Google is taking watermarking AI-generated images a step further and embedding data that will mark them as AI-generated. In a May 10th blog post on The Keyword, Google explained that:

“. . .as we begin to roll out generative image capabilities, we will ensure that every one of our AI-generated images has a markup in the original file to give you context if you come across it outside of our platforms. Creators and publishers will be able to add similar markups, so you’ll be able to see a label in images in Google Search, marking them as AI-generated. You can expect to see these from several publishers including Midjourney, Shutterstock, and others in the coming months.

Watermarking Content Presents Special Challenges

Of course, watermarking AI-generated text would be different from watermarking images. One idea that has been discussed by AI-creators like OpenAI and other stakeholders is the idea of cryptographic watermarking. This type of watermarking involves embedding a pattern or code into the text in a way that allows software to detect whether content is generated by AI.

Hany Farid, a Professor of Computer Science at the University of California, Berkeley, recently explained how watermarking text may work in a piece for GCN:

Generated text can be watermarked by secretly tagging a subset of words and then biasing the selection of a word to be a synonymous tagged word. For example, the tagged word “comprehend” can be used instead of “understand.” By periodically biasing word selection in this way, a body of text is watermarked based on a particular distribution of tagged words.
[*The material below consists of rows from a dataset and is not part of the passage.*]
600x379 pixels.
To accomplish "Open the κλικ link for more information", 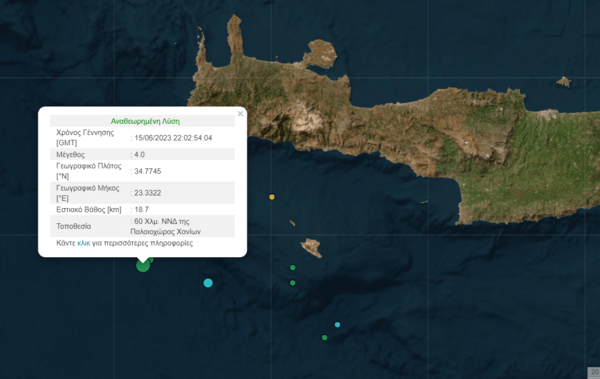I will point(83,243).
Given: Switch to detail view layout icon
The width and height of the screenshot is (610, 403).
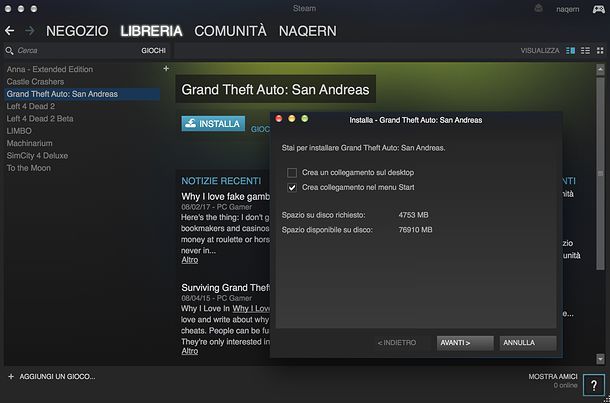Looking at the screenshot, I should tap(571, 51).
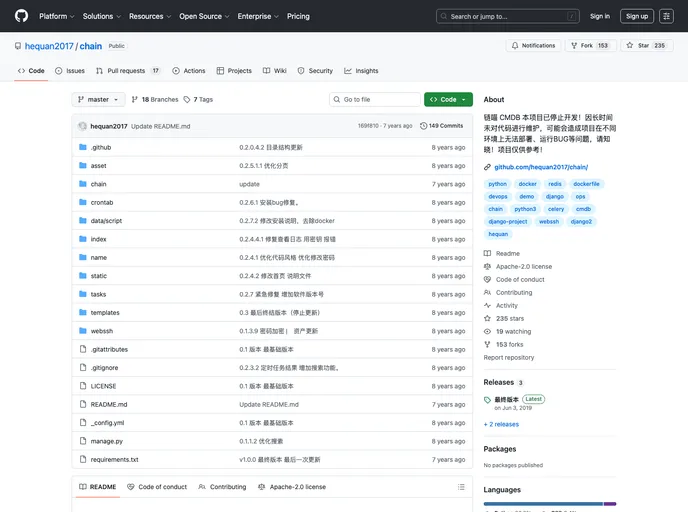688x512 pixels.
Task: Expand the Platform menu
Action: (56, 16)
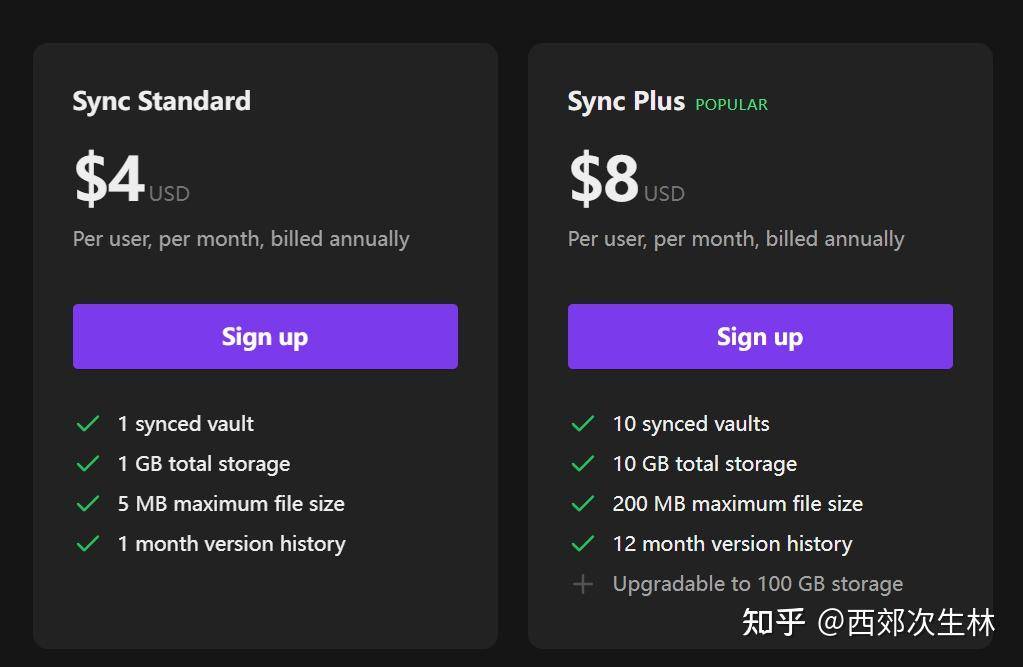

This approach won’t work for short tweets but is generally effective with text of 800 or more words depending on the specific watermark details.

This idea has gained traction in many circles. Professor Farid believes that all AI-generated content should be watermarked, as does Matt Cronin (mentioned earlier in this article). Additionally, Fedscoop’s Nihal Krishan reports that Deputy National Security Adviser for Cyber and Emerging Technology met privately with tech executives at the RSA Conference – including those from OpenAI and Microsoft – and urged them to consider watermarking any content their AI models generate.

Conclusion

While the future of AI-content watermarking remains unclear, what is clear is that generative AI can pose risks to individuals as well as society as a whole. Misinformation has been a problem before, but the difference now is the scale and speed with which it can be produced.

One way to handle the issue would be for AI companies to watermark all of the content they create so that everyone has a clear idea of its provenance. This would allow for the use of AI in academia without the fear of an incompetent workforce, the use of AI in journalism without eroding the public trust, and the use of AI in marketing with transparency.

In light of the risks posed by the proliferation of AI-generated content and the potential erosion of human competence, watermarking provides a practical measure to ensure transparency and accountability. By implementing watermarking practices, content creators and publishers can contribute to a more informed and discerning society, enabling individuals to make better decisions based on the origin and authenticity of the content they encounter.